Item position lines
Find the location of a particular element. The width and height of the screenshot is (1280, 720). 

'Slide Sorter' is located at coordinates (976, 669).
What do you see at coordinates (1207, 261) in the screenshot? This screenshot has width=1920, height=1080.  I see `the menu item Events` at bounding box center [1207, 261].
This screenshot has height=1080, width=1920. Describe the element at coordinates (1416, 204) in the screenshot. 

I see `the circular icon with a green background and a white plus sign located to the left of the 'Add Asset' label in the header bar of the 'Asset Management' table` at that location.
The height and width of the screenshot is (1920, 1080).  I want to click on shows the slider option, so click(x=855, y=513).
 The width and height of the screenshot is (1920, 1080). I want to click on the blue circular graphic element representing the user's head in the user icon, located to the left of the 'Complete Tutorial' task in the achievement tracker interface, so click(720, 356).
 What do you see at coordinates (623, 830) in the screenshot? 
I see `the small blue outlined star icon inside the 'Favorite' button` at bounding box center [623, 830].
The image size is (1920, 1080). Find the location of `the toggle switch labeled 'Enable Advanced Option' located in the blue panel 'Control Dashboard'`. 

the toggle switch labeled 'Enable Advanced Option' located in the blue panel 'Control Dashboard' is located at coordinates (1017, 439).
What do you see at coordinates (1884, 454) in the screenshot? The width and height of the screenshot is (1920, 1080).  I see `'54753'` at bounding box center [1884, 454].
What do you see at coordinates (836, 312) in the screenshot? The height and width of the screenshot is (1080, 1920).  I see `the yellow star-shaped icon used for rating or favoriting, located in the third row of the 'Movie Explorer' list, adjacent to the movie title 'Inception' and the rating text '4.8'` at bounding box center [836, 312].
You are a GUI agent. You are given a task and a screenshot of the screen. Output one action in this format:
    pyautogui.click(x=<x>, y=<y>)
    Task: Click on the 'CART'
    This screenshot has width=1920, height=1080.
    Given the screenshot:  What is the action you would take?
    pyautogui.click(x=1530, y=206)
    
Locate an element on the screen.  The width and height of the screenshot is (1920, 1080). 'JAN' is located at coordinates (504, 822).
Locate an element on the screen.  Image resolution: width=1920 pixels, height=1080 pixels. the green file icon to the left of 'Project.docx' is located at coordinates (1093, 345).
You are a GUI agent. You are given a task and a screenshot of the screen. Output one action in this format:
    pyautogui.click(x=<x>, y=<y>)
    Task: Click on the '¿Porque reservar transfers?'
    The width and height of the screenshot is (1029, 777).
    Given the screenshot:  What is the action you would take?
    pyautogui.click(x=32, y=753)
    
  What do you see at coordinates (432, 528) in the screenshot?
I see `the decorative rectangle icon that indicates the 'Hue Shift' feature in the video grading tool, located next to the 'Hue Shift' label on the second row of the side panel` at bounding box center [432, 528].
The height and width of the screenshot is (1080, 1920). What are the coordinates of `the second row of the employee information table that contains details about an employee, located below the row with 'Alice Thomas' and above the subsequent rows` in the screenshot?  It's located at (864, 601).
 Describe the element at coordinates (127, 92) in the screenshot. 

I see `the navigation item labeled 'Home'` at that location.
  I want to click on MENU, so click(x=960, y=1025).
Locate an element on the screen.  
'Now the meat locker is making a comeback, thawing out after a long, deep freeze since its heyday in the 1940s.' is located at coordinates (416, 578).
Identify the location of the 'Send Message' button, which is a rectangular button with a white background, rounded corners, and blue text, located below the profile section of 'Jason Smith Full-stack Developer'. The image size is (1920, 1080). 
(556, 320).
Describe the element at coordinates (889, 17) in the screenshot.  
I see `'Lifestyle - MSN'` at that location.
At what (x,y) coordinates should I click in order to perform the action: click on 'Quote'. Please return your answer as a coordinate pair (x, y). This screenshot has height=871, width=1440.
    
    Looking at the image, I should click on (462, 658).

→ **WHAT THE TASK ASKS**
Duplicate every line above without changing anything.

→ **EXERCISE RESPONSE**
Find the location of a particular element. The width and height of the screenshot is (1280, 720). 

'Slide Sorter' is located at coordinates (976, 669).
What do you see at coordinates (1207, 261) in the screenshot? This screenshot has width=1920, height=1080.  I see `the menu item Events` at bounding box center [1207, 261].
This screenshot has height=1080, width=1920. Describe the element at coordinates (1416, 204) in the screenshot. 

I see `the circular icon with a green background and a white plus sign located to the left of the 'Add Asset' label in the header bar of the 'Asset Management' table` at that location.
The height and width of the screenshot is (1920, 1080).  I want to click on shows the slider option, so click(x=855, y=513).
 The width and height of the screenshot is (1920, 1080). I want to click on the blue circular graphic element representing the user's head in the user icon, located to the left of the 'Complete Tutorial' task in the achievement tracker interface, so click(720, 356).
 What do you see at coordinates (623, 830) in the screenshot? 
I see `the small blue outlined star icon inside the 'Favorite' button` at bounding box center [623, 830].
The image size is (1920, 1080). Find the location of `the toggle switch labeled 'Enable Advanced Option' located in the blue panel 'Control Dashboard'`. 

the toggle switch labeled 'Enable Advanced Option' located in the blue panel 'Control Dashboard' is located at coordinates (1017, 439).
What do you see at coordinates (1884, 454) in the screenshot? The width and height of the screenshot is (1920, 1080).  I see `'54753'` at bounding box center [1884, 454].
What do you see at coordinates (836, 312) in the screenshot? The height and width of the screenshot is (1080, 1920).  I see `the yellow star-shaped icon used for rating or favoriting, located in the third row of the 'Movie Explorer' list, adjacent to the movie title 'Inception' and the rating text '4.8'` at bounding box center [836, 312].
You are a GUI agent. You are given a task and a screenshot of the screen. Output one action in this format:
    pyautogui.click(x=<x>, y=<y>)
    Task: Click on the 'CART'
    This screenshot has width=1920, height=1080.
    Given the screenshot:  What is the action you would take?
    pyautogui.click(x=1530, y=206)
    
Locate an element on the screen.  The width and height of the screenshot is (1920, 1080). 'JAN' is located at coordinates (504, 822).
Locate an element on the screen.  Image resolution: width=1920 pixels, height=1080 pixels. the green file icon to the left of 'Project.docx' is located at coordinates (1093, 345).
You are a GUI agent. You are given a task and a screenshot of the screen. Output one action in this format:
    pyautogui.click(x=<x>, y=<y>)
    Task: Click on the '¿Porque reservar transfers?'
    The width and height of the screenshot is (1029, 777).
    Given the screenshot:  What is the action you would take?
    pyautogui.click(x=32, y=753)
    
  What do you see at coordinates (432, 528) in the screenshot?
I see `the decorative rectangle icon that indicates the 'Hue Shift' feature in the video grading tool, located next to the 'Hue Shift' label on the second row of the side panel` at bounding box center [432, 528].
The height and width of the screenshot is (1080, 1920). What are the coordinates of `the second row of the employee information table that contains details about an employee, located below the row with 'Alice Thomas' and above the subsequent rows` in the screenshot?  It's located at (864, 601).
 Describe the element at coordinates (127, 92) in the screenshot. 

I see `the navigation item labeled 'Home'` at that location.
  I want to click on MENU, so click(x=960, y=1025).
Locate an element on the screen.  
'Now the meat locker is making a comeback, thawing out after a long, deep freeze since its heyday in the 1940s.' is located at coordinates (416, 578).
Identify the location of the 'Send Message' button, which is a rectangular button with a white background, rounded corners, and blue text, located below the profile section of 'Jason Smith Full-stack Developer'. The image size is (1920, 1080). 
(556, 320).
Describe the element at coordinates (889, 17) in the screenshot.  
I see `'Lifestyle - MSN'` at that location.
At what (x,y) coordinates should I click in order to perform the action: click on 'Quote'. Please return your answer as a coordinate pair (x, y). This screenshot has height=871, width=1440.
    
    Looking at the image, I should click on (462, 658).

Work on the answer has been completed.